Mid-summer has somehow crept up and it is becoming dangerous to leave the premises without a guard  to beat back the garden. Spring veggies - kale, broccoli, asparagus, chard etc. - were manageable and could be left alone for several days without their attempting to overtake the neighborhood. The summer garden is another story.
We were away a couple of days for an organized weekend bike ride, and I harvested all the zukes from our three plants before leaving. But when we returned just two days later, several huge numbers were bulging obscenely beneath hip-high leaves. Ridiculous. 

All the jokes about zucchinis are warranted.

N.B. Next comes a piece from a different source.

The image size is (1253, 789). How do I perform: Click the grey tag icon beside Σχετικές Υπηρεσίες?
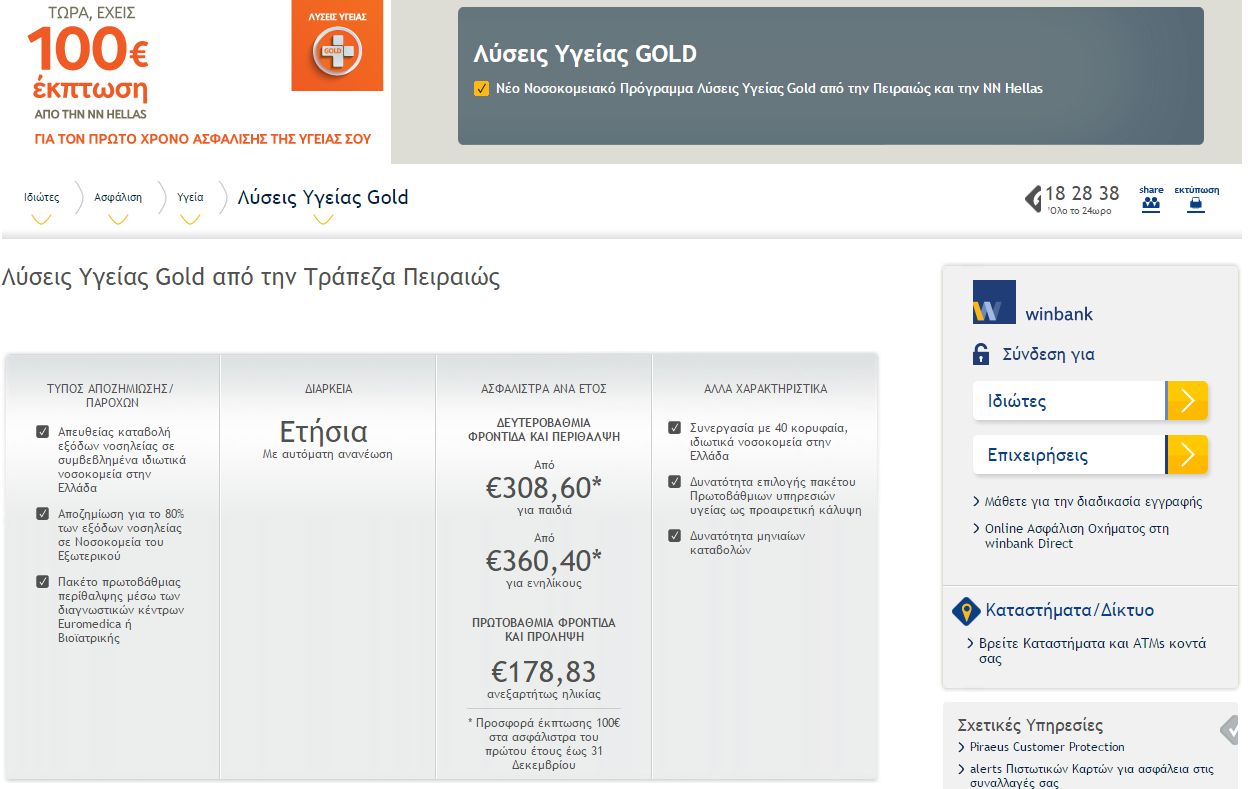click(x=1230, y=729)
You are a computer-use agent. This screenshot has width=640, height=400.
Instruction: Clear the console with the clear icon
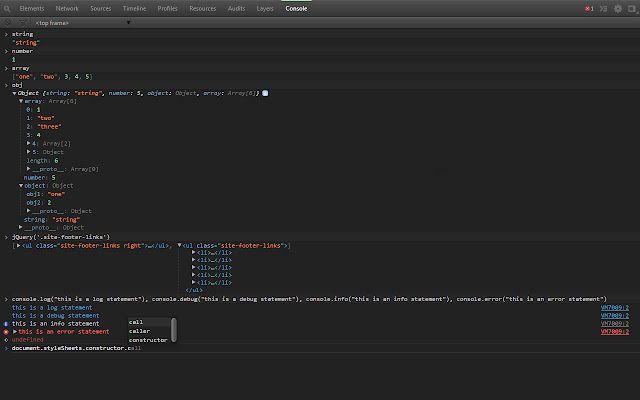tap(8, 20)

Too bad their exuberant growth habits can't be replicated in grapes (more wine!) Some of the best zuke uses are low carb zucchini pizza crust, zucchini spaghetti, and smoky zucchini lasagna noodles. (Unfortunately, I can't link to this post as it has mysteriously and maddeningly disappeared from my archive. I will recreate soon as I begin to smoke large zuke slices to use as lasagna noodles. )

But wait! There's more!

Twenty-seven pounds of cabbage in five heads, ready for the sauerkraut crock.
Look for this operation in a future post. 

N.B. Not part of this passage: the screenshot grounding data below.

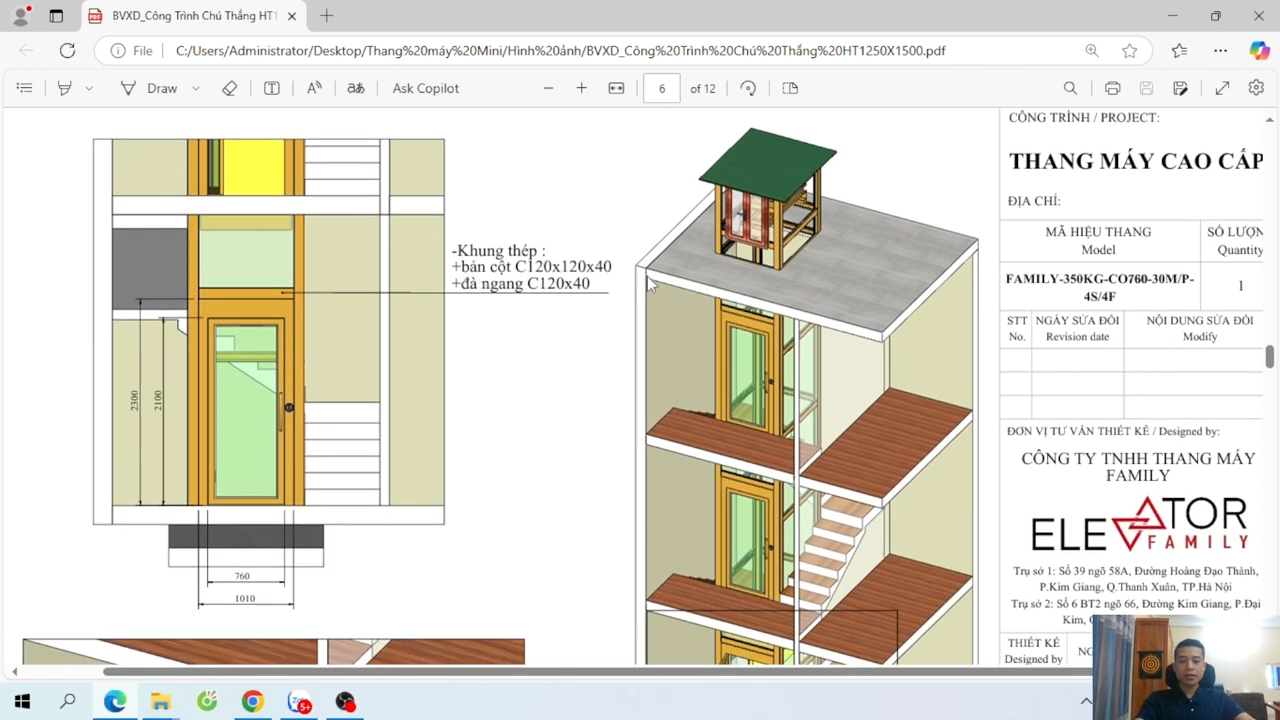Select the Add text tool
The width and height of the screenshot is (1280, 720).
(x=271, y=88)
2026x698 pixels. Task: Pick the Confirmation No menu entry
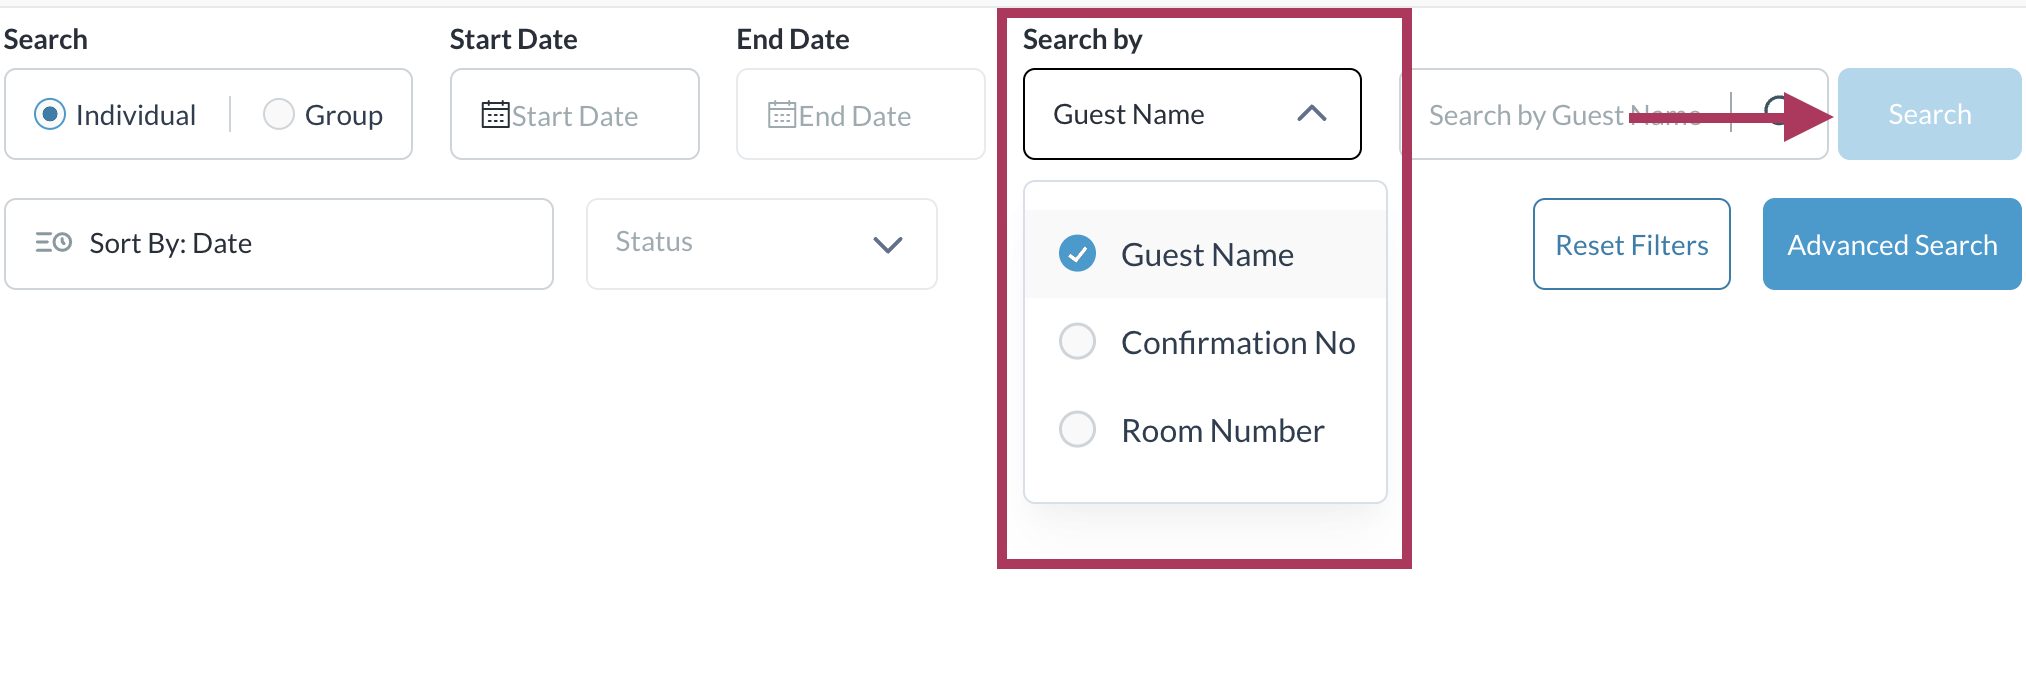(x=1238, y=343)
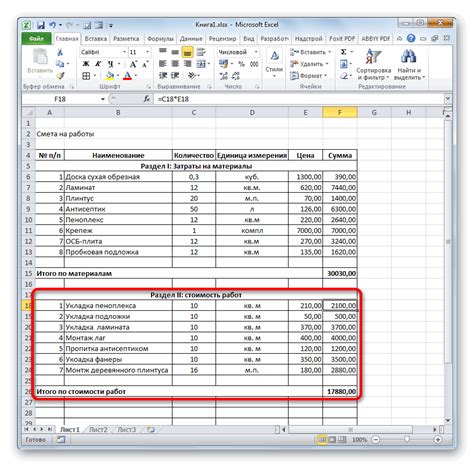Click the Format Painter brush icon
This screenshot has height=467, width=474.
[x=60, y=76]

The first of the cucumbers with Walla Walla  onions in a simple salad. One cucumber got too big while we were gone for two whole days, and I had to scrape the seeds out and halve, hence those half-moon slices. Still tastes great.
We eat this salad all summer, which requires a tiny fraction of the cukes produced by our small
group of happy vines.  Recipe below


The first of  the tomatoes, Sun Gold cherry variety. Photo is  blurry and warranted only because this is the first "harvest."  Tomatoes were saying, We're not ready! Don't take our picture! They'll be sweet ripe in a few days. 

Volunteer cosmos, sunflowers and others are joyous in their corner.
They require little attention and are unlikely to leap the fence. 

I love the in-your-face early volunteer sunflowers. The birds are already watching,
and the bees and other insects are ecstatic about all the pollen.
The following recipe comes from my mother and her mother before her. They used real sugar, of course, while I use substitues. I've enjoyed this every summer since I can remember.

Simple Summer Cucumber/Onion Salad

2-3 small-to-medium cukes
1/2 large sweet onion, more to taste
1/4 cup red wine vinegar (or any other vinegar, non sweetened)*
1/4 cup water*
1/4 cup sugar, or sugar equivalent to taste.* I use a few tablespoons Splenda).
salt and pepper to taste.

Slice the cucumbers and onion thinly. Place into a glass bowl. Mix the vinegar, water, sugar substitute and salt and pepper and stir into the cukes and onions. Marinate for at least an hour. Adjust seasonings. Refrigerate unused portion for a week or so. It gets better by the day for up to a week.

* The proportions are the important consideration. Three equal parts. It gets tricky with sugar subs. I mix the vinegar and water then add Splenda, or whatever I'm using, to taste—in this case just a few teaspoons.